# Delta 52-858 joiner info.



## alittleoff (Nov 27, 2014)

I found a delta 52-858 jointer for sale for 400.00 with a new set of blades and it's on a Mobil base. The machine looks new and in good shape. Question is is it worth it, when was it made and can you get parts for it easily. I looked around on the Web and didn't find much info on it at all. I was holding out for an 8 inch planer but thought if this was a deal I could use it until I got an 8 and then resale it. Thanks in advance for any help.
Gerald.


----------



## MrUnix (May 18, 2012)

Delta lists the 52-858 as an enclosed base for a jointer, not a jointer itself.. although it does appear to be made for a specific model jointer which they do not list. Might be why you can't find much info. Most Delta 6" jointers have a model number that starts with 37-XXX, so that is what you need to look for. A picture or two might help further identify what model it actually is.

Cheers,
Brad


----------



## alittleoff (Nov 27, 2014)

Here's a picture if I did it right.
Gerald


----------



## TheFridge (May 1, 2014)

It's ok. Not a great deal but you didn't get reamed either.


----------



## levan (Mar 30, 2010)

Looks like you got a fair deal. Most of the time it depends where your located. Its all supply and demand.
I'm sure all parts are readily available. 
A 6" will probably fill most needs for sometime.

best wishes 
Lynn

http://atlanta.craigslist.org/eat/tld/4848256241.html

http://www.ereplacementparts.com/delta-52858-type-stand-parts-c-3275_13799_13802.html


----------



## alittleoff (Nov 27, 2014)

I haven't bought it yet.
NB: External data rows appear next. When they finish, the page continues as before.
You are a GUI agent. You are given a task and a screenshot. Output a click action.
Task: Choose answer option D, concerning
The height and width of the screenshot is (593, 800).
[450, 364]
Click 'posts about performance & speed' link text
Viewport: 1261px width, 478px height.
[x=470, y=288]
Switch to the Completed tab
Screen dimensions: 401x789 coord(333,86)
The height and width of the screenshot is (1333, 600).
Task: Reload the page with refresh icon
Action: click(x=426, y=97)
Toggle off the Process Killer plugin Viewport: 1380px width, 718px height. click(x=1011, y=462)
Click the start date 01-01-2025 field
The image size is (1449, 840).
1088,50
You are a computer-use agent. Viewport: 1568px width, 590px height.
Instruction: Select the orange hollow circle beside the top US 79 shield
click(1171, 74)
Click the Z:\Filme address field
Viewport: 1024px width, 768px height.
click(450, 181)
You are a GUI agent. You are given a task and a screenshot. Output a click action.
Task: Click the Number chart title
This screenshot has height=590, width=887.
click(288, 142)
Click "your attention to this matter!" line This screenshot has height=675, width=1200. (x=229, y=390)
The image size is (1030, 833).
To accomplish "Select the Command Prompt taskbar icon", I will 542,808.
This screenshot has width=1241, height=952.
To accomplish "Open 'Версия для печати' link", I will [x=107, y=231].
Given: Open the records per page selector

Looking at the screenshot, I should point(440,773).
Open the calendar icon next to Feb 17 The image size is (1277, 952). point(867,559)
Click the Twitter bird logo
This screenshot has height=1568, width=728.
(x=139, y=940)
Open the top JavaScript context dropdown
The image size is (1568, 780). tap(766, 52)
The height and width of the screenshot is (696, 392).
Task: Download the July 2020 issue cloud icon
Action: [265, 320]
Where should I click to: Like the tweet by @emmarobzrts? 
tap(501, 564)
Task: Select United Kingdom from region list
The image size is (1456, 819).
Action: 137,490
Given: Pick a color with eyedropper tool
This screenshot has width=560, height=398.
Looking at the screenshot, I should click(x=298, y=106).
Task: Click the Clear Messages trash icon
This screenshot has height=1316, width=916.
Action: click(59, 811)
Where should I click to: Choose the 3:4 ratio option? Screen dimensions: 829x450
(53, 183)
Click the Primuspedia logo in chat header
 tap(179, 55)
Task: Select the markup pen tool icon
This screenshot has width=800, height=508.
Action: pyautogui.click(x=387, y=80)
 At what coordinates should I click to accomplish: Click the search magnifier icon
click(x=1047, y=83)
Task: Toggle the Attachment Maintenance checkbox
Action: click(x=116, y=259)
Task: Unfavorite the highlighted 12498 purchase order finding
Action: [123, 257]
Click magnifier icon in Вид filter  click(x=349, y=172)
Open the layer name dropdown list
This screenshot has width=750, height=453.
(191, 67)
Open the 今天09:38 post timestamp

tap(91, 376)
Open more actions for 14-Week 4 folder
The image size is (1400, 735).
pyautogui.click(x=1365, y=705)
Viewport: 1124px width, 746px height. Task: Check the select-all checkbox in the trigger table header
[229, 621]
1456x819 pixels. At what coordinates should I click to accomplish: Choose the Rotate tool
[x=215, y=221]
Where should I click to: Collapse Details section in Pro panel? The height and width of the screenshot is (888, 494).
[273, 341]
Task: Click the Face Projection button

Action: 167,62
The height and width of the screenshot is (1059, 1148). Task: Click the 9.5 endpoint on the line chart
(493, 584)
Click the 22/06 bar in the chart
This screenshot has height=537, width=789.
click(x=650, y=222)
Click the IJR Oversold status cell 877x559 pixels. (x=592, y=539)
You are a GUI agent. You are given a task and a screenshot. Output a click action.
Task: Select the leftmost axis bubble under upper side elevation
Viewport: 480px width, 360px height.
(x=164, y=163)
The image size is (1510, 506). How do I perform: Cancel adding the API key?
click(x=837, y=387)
I wanted to get an idea about how good they were and being able to get parts for it. If I can get parts I'll probably buy it from what I see. I might be able to get it a little cheaper. Anyway thanks.
Gerald


----------



## MrUnix (May 18, 2012)

After a little more digging, it appears that is actually a Delta model 37-195 jointer on the 52-858 enclosed base. Has a 1HP motor and rack and pinion fence. It sold for about $520 (MSRP?) brand new back in 2005 and were discounted to $400 or less as they were being discontinued. Parts should not be a problem as usually you just need bearings, belts and knives which are the normal off the shelf maintenance items and can be found pretty much anywhere.

Cheers,
Brad


----------